An you take 10 week old free range hens and raise them in a coop. I have 2 golden buffs that I got from a farm who raised them as free range. I put them in my coop last Saturday. And they are always look live there are trying to get out. And this morning I found one dead. Feathers everywhere and it's bottom was ripped open. Was wondering of they could kill each other. Or r they' going nuts stuck on a coop. My coop is 4 x 4 x 7 feet tall. With a 4x8 ft run.


----------



## rob (Jun 20, 2012)

mine came from free range aged about the same as yours. i keep them in a coop with a 8 x 6 run. when im home i let them out to wander around, they are very happy with this. 
as for the one that was dead im afraid i have no idea but will be interested to hear everyones thoughts.


----------



## BuckeyeChickens (Jul 11, 2012)

dpappas319 said:


> An you take 10 week old free range hens and raise them in a coop.

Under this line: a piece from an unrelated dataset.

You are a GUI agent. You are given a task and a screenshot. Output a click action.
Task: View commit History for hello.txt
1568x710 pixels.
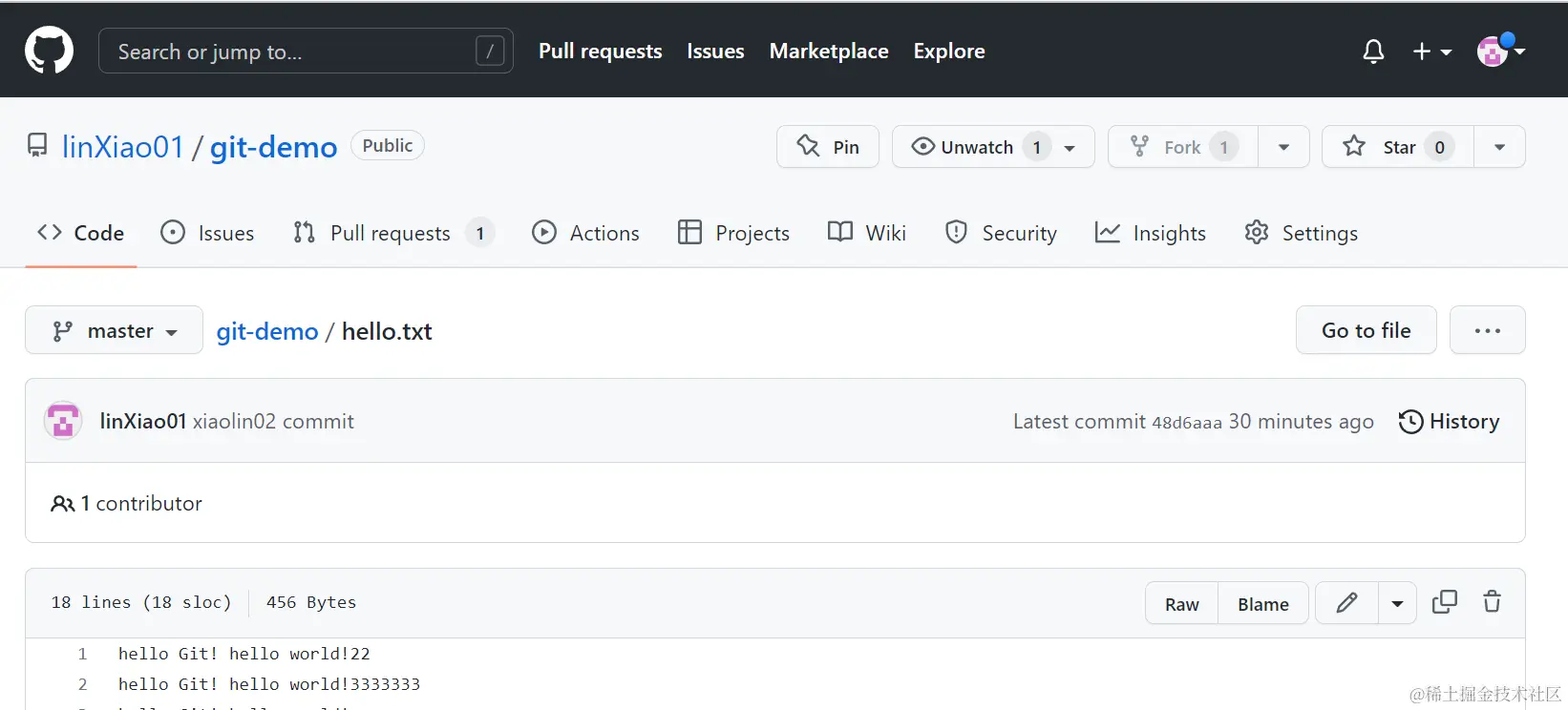(1449, 422)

I have 2 golden buffs that I got from a farm who raised them as free range. I put them in my coop last Saturday. And they are always look live there are trying to get out. And this morning I found one dead. Feathers everywhere and it's bottom was ripped open. Was wondering of they could kill each other. Or r they' going nuts stuck on a coop. My coop is 4 x 4 x 7 feet tall. With a 4x8 ft run.


Give them a few days to adjust....the dead one sounds like a predator, maybe a raccoon or mink?!?! ***** will kill a chicken "thru the wire" if they can get a hold of it....minks can squeeze thru small holes but typically dont cause a huge feather mess!!! Keep a close eye on them and make sure they are going inside the coop each night.

Good luck,


----------



## rob (Jun 20, 2012)

im glad we dont have the predators you do here in wales


----------



## dorsethens (Jul 15, 2012)

Glad we only have to deal with foxes and rats here in Dorset England. They are bad enough the foxes are our main problem here !


----------



## Apyl (Jun 20, 2012)

How many 10 wk olds do you have in a 4x4 coop? You could have a predator or one of the chicks could have died for other reasons and the rest picked at it. I would house to many birds in a 4x4 coop, thats not very big, plus when chickens feel cramped they will pick at each other.


----------



## cogburn (Jul 16, 2012)

Sounds like a ****... They climb up and often tear the wire and or reach through the holes and tear chickens apart often eating the guts but leaving the meat, a skunk will get in the coop by digging under and stay at ground level, and they will suck the blood from chickens, one hole about dime size at or around the neck at top of breast. Also opossums will kill chickens but only if they can get access without working too hard, they are lazy, but they eat the guts and head making a big mess. That's my experiences with scavengers/predators/varmints in the coop or hen house.


----------